## PROVIDED PASSAGE
** Begin **
# Just had my body analysed @ Body power



## Boshboshbosh (Nov 23, 2009)

Just been to body power and tried out a body analysis machine, see results and recent pics attached for guidance!

Im pretty happy with the result, I need to try harder with the diet to get the BF down though!


----------



## latblaster (Oct 26, 2013)

Very informative. It says your bf is 18.3% what did you think it was?


----------



## J H (May 13, 2012)

How does it work all that out?


----------



## Boshboshbosh (Nov 23, 2009)

latblaster said:


> Very informative. It says your bf is 18.3% what did you think it was?


to be honest I was happy with sub 20, I used to be very fat (22st @ 16) so its been a really long journey losing it all, I thought about 16% but was happy with 18/19

You stand on the machine and hold out 2 electrodes and it scans your body - the system is called Bodivis (www.bodivis.co.uk)


----------



## waddy9494 (Mar 9, 2012)

22st?! You look well on your avi mate well done. I'd be happy with that result. How much was the test?


----------



## Boshboshbosh (Nov 23, 2009)

Thanks mate! Was only £2, really glad I had it done


----------



## waddy9494 (Mar 9, 2012)

Might have to give it a go.


----------



## essexboy (Sep 7, 2008)

J H said:


> How does it work all that out?


If it uses electrical resistance, they have been the subject of some pretty variable results.I may be wrong, apparently, a body scan (bodpod) is still the only accurate way to gauge body composition.


----------



## Dorian Gray (Dec 5, 2011)

bod pod is a good one i have had it done a few times, the DEXA scanner is good too, its used for measuring muscle wastage etc so they can use it for measuring muscle gain, very accurate also!


----------



## h901 (Jul 4, 2010)

These electrode tests are bull**** mate. I had two done one after the other and the readings were way off both times.

I've also been told that the bodpod is the best bet.


----------



## waddy9494 (Mar 9, 2012)

I think knowing my bf will give me a kick up the **** to lower it. I've got a good diet but think I'll push harder if I have a goal. At the moment am just plodding along.


----------



## Boshboshbosh (Nov 23, 2009)

h901 said:


> These electrode tests are bull**** mate. I had two done one after the other and the readings were way off both times.
> 
> I've also been told that the bodpod is the best bet.
** End **
## EXCERPTED RECORDS
** Begin **
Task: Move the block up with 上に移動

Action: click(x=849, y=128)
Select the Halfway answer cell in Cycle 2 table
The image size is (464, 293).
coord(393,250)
** End **
** Begin **
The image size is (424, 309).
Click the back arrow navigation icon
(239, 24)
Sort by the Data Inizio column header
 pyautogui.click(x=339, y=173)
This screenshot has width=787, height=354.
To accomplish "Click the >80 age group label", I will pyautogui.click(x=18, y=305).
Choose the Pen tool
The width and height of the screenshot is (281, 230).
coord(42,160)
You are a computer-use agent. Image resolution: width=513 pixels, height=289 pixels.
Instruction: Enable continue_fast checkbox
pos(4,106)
** End **
** Begin **
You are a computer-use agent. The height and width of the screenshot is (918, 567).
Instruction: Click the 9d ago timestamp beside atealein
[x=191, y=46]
** End **
## WRITTEN EXERCISE 1
According to the body analysis thread, what is the name of the system used by the machine?
## WRITTEN EXERCISE 2
Convert the stretch of the records from the line that contains "Task: Move the block up with 上に移動" through the line that contains "coord(393,250)" into a JSON list of strings with one string per line, omitting blank lines.

## CORRECT OUTPUT 1
Bodivis

## CORRECT OUTPUT 2
[
  "Task: Move the block up with 上に移動",
  "Action: click(x=849, y=128)",
  "Select the Halfway answer cell in Cycle 2 table",
  "The image size is (464, 293).",
  "coord(393,250)"
]